Please keep pictures out and return the lines below exactly, from the one holding "Task: Click the" through the last, both included.

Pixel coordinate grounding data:
%%
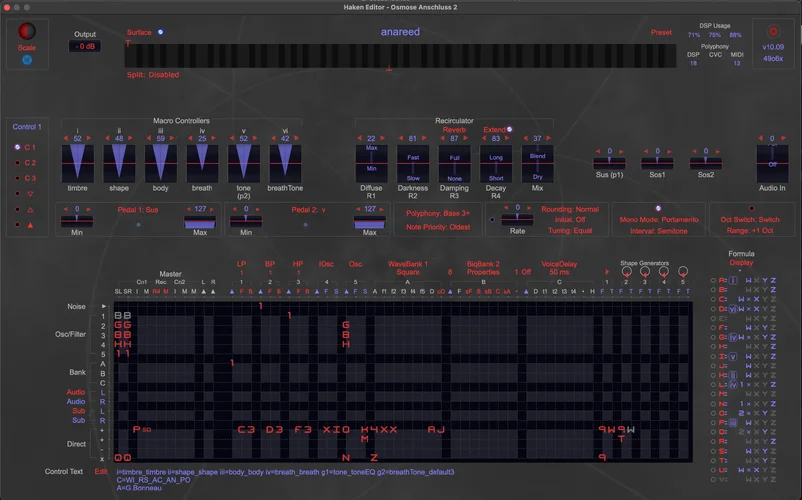This screenshot has width=802, height=500.
Task: Click Shape Generator 5 dial
Action: pos(683,271)
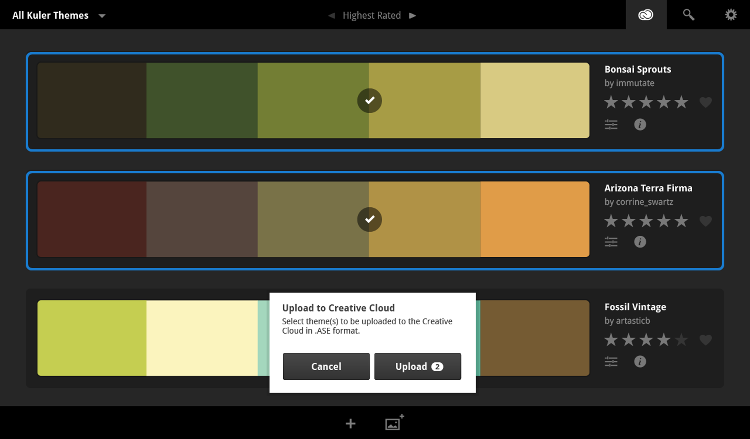Rate Fossil Vintage five stars

coord(682,340)
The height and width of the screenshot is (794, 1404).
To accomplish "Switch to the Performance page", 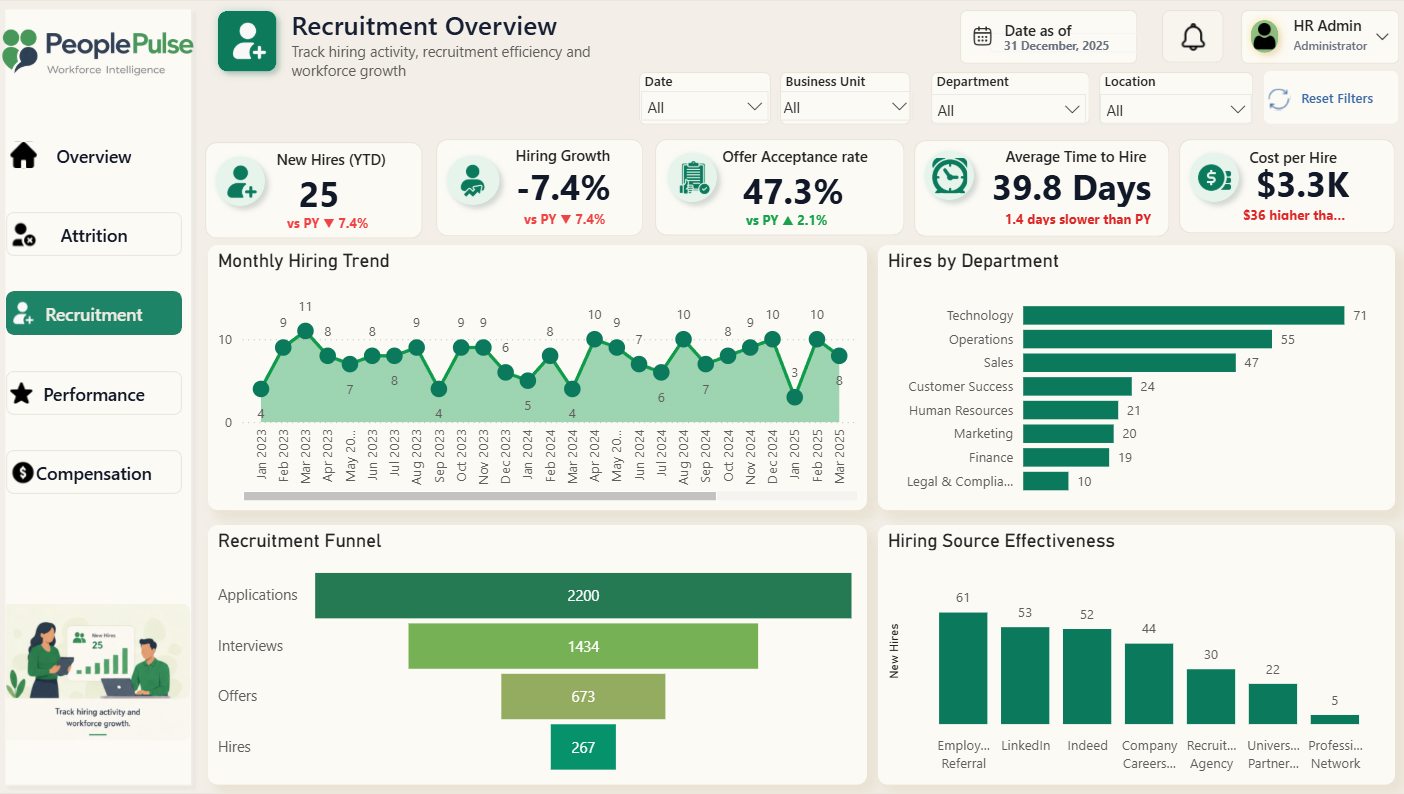I will [x=94, y=394].
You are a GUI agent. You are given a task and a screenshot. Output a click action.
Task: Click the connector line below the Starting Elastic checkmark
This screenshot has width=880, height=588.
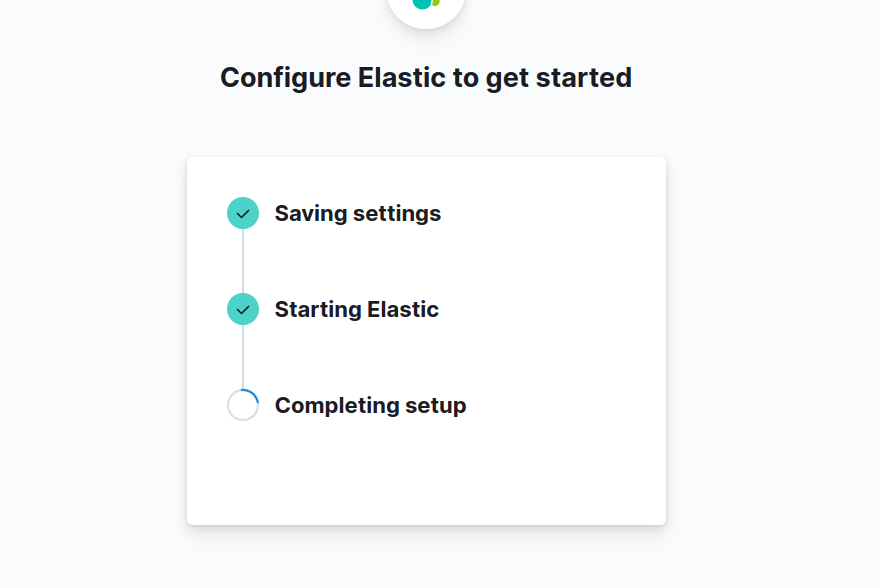(x=243, y=357)
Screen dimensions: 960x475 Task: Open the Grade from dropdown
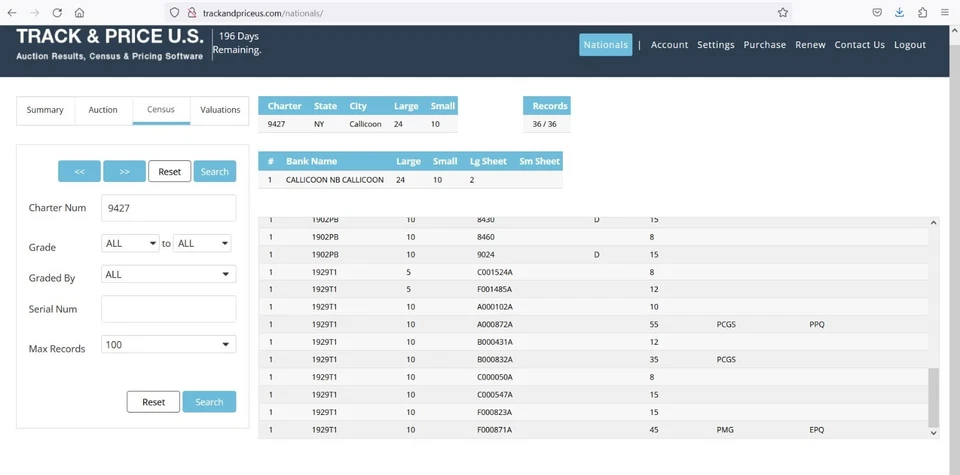(130, 243)
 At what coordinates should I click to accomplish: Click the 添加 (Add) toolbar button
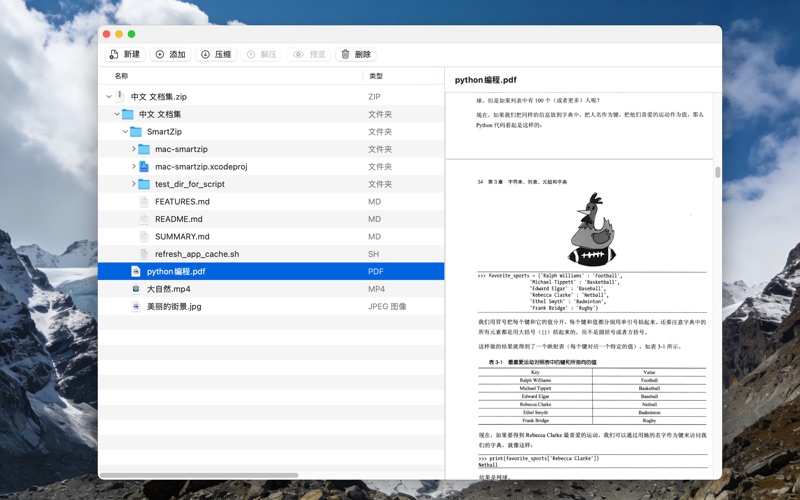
%%
Answer box =
Task: Click the connector line below the Starting Elastic checkmark
This screenshot has width=880, height=588.
(x=243, y=357)
Screen dimensions: 960x475 Task: Open the Grade from dropdown
(130, 243)
 At what coordinates should I click to accomplish: Click the 添加 (Add) toolbar button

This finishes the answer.